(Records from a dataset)
_ _ _ _ _ _ _

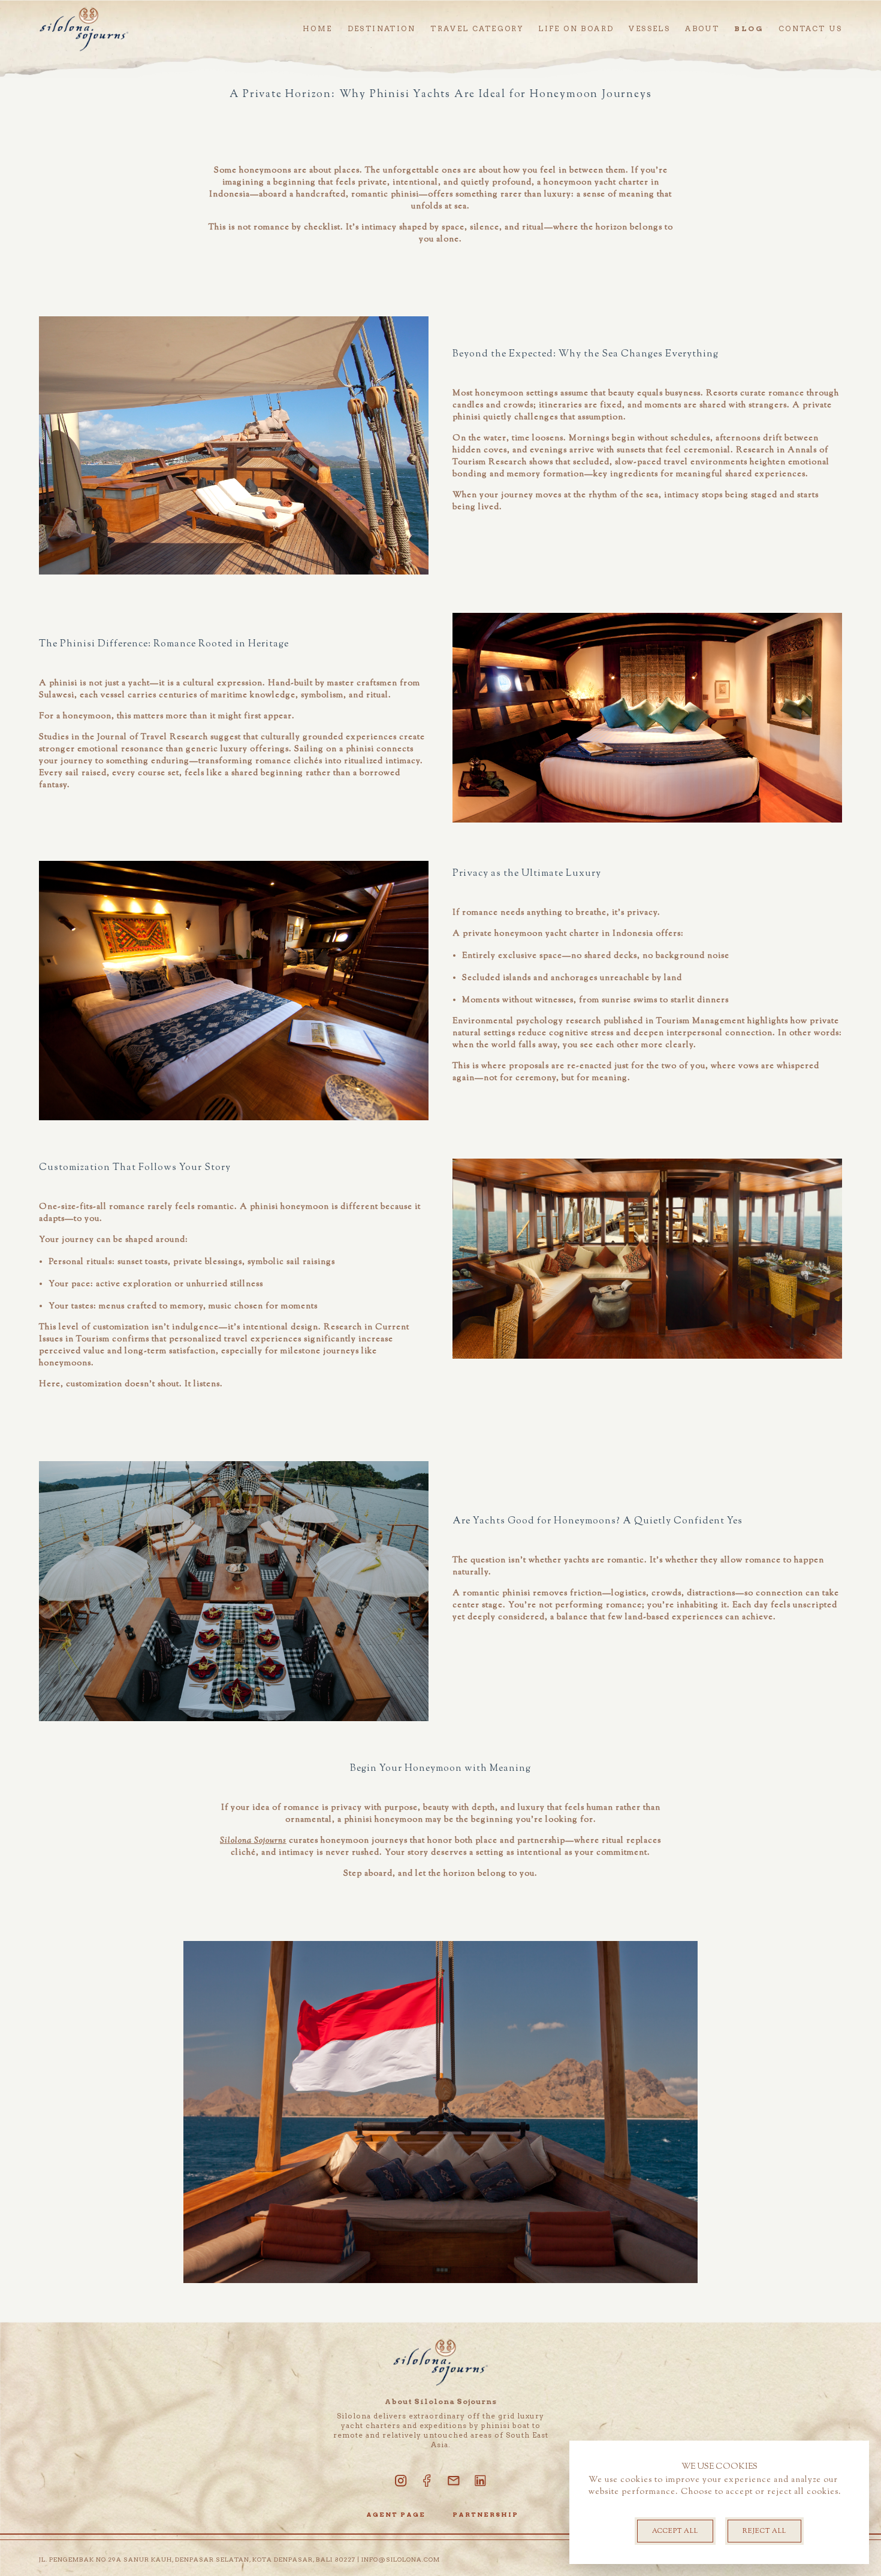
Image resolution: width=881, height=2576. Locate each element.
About (702, 28)
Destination (381, 28)
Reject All (764, 2531)
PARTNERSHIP (485, 2514)
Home (318, 28)
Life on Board (576, 28)
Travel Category (476, 28)
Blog (749, 28)
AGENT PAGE (396, 2514)
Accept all (675, 2531)
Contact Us (810, 28)
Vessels (649, 28)
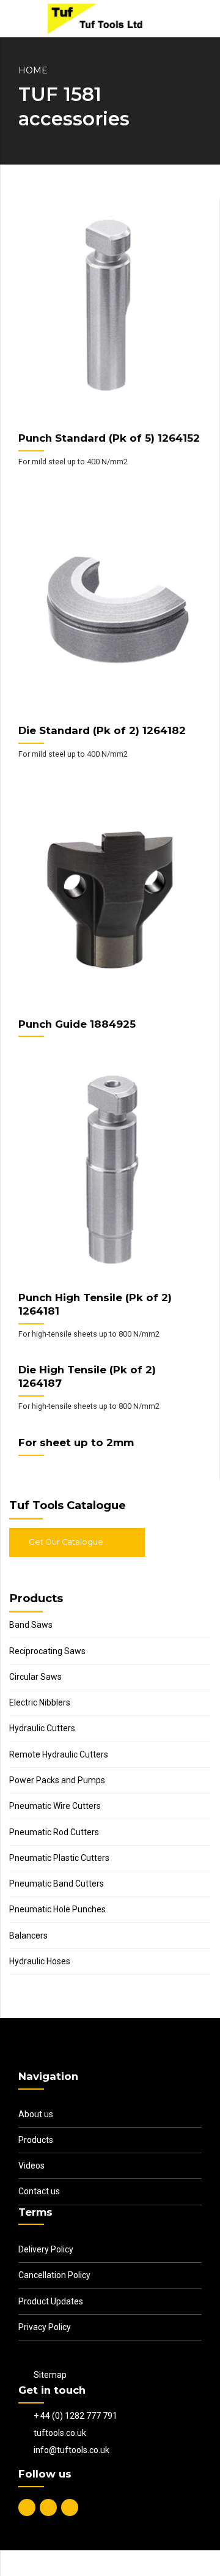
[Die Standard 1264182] (109, 608)
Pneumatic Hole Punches (57, 1909)
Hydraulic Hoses (39, 1961)
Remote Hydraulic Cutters (58, 1754)
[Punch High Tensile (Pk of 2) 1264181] (109, 1174)
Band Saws (31, 1625)
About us (35, 2114)
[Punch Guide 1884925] (109, 900)
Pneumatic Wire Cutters (55, 1806)
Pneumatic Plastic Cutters (59, 1858)
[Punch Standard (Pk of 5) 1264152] (109, 315)
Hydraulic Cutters (42, 1728)
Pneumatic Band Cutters (56, 1883)
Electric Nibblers (39, 1702)
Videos (31, 2165)
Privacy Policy (44, 2327)
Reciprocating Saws (47, 1651)
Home (33, 70)
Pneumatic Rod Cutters (54, 1832)
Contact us (39, 2191)
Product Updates (50, 2301)
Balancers (28, 1935)
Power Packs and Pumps (57, 1780)
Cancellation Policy (54, 2275)
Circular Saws (35, 1677)
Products (35, 2140)
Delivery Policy (45, 2249)
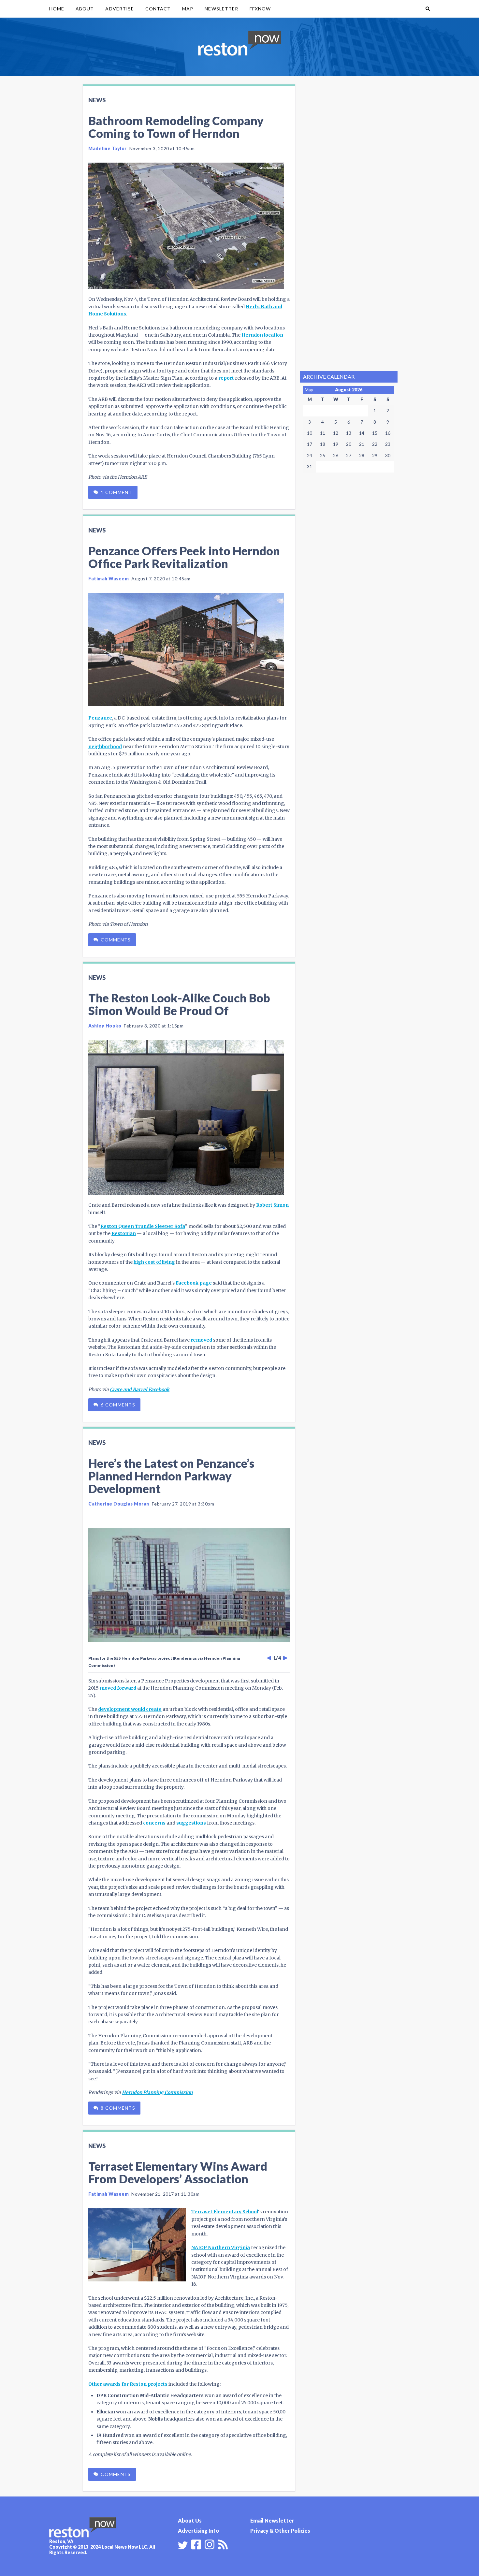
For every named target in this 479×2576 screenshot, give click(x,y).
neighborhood (105, 747)
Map (187, 8)
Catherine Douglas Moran (118, 1503)
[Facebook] (196, 2544)
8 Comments (118, 2108)
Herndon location (262, 335)
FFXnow (260, 8)
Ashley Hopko (104, 1025)
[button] (427, 9)
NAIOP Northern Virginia (220, 2247)
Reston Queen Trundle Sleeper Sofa (142, 1226)
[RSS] (223, 2544)
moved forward (118, 1688)
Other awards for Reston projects (127, 2384)
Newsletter (221, 8)
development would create (130, 1709)
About (85, 8)
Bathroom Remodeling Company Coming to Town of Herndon (176, 126)
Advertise (119, 8)
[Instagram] (209, 2544)
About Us (190, 2520)
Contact (158, 8)
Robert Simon (272, 1205)
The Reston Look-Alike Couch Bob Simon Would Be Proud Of (179, 1004)
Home (56, 8)
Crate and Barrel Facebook (139, 1389)
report (226, 378)
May (309, 389)
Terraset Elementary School (224, 2212)
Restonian (123, 1233)
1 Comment (116, 492)
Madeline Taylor (107, 148)
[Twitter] (183, 2545)
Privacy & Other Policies (280, 2530)
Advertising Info (198, 2530)
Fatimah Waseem (108, 578)
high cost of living (154, 1262)
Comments (116, 939)
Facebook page (194, 1283)
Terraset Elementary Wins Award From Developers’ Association (177, 2172)
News (97, 100)
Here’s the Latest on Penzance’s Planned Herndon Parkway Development (171, 1476)
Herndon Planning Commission (157, 2092)
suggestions (191, 1823)
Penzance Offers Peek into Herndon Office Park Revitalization (184, 557)
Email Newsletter (272, 2520)
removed (201, 1340)
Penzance (100, 718)
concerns (154, 1823)
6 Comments (118, 1404)
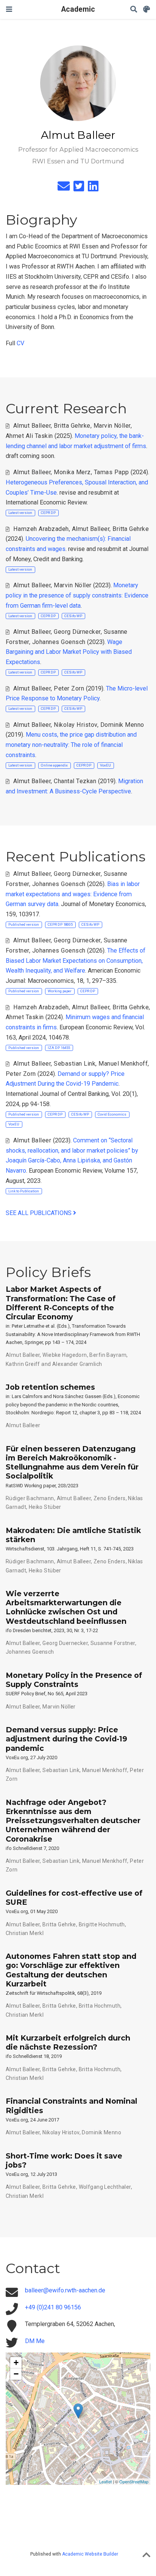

_ _ _ _ _ _ _

TASK PROMPT: Run a filter over the data above and keep each line that contains the word "Pneumatic".

PROBLEM SOLUTION:
Pneumatic Hole Punches (57, 1909)
Pneumatic Wire Cutters (55, 1806)
Pneumatic Plastic Cutters (59, 1858)
Pneumatic Band Cutters (56, 1883)
Pneumatic Rod Cutters (54, 1832)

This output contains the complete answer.